Stored dataset items
____
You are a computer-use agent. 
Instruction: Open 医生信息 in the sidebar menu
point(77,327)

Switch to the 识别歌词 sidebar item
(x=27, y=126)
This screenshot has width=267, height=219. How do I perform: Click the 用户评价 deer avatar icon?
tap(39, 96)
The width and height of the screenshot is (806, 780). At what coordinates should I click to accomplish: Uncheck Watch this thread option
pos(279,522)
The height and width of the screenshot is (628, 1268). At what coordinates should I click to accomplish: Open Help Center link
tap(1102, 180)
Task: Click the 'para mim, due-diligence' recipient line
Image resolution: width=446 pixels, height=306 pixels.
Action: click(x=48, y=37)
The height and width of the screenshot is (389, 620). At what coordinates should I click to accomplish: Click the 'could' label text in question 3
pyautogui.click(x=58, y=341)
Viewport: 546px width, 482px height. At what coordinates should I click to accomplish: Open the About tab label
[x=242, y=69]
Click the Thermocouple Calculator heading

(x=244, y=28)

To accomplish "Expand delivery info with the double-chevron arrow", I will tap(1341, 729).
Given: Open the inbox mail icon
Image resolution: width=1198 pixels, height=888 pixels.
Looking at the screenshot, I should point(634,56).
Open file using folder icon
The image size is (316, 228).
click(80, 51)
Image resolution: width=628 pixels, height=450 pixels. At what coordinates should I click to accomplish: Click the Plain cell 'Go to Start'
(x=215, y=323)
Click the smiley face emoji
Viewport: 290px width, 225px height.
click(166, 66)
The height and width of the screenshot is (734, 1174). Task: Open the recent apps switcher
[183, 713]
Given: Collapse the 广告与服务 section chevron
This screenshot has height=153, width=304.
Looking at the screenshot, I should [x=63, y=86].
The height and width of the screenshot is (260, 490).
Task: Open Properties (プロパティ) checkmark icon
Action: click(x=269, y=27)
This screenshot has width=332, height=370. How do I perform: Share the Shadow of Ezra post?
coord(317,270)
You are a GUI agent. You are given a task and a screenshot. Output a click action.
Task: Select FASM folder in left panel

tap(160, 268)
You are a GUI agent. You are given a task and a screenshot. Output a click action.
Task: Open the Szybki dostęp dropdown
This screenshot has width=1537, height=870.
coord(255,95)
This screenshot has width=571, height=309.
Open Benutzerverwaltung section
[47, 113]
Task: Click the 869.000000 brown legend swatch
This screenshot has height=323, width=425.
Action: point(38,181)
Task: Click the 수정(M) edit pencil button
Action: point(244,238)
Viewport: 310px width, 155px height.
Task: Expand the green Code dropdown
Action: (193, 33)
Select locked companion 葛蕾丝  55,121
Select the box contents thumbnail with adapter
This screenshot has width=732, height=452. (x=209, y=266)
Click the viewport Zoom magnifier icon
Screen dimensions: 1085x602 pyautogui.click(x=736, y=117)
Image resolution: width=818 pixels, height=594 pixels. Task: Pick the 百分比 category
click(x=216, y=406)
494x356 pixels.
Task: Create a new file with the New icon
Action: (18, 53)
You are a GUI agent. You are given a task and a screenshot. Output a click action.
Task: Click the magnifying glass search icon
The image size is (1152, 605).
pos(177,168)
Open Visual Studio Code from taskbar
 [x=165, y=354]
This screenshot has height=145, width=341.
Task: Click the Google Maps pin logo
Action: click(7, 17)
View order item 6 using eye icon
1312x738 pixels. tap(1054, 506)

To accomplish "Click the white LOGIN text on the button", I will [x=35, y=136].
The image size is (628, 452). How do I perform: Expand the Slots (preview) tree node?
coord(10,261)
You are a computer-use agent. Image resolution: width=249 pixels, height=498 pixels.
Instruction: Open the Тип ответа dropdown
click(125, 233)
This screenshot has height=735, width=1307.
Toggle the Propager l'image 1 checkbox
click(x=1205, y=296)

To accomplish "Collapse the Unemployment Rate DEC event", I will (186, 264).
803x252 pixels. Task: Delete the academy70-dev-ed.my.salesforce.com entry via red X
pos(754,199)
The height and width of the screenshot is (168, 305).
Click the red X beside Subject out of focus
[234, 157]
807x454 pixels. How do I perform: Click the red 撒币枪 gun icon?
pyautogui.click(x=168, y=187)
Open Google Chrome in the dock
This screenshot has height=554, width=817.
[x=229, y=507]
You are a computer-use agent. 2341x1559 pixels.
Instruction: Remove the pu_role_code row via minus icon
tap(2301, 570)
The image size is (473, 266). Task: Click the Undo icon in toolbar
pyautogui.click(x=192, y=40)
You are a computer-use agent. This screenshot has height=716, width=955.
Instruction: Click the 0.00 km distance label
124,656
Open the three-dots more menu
____
- **Exercise instructions**:
Count the lines in the stored dataset items above that contain the word "menu". Give only the number.

- **Solution**:
2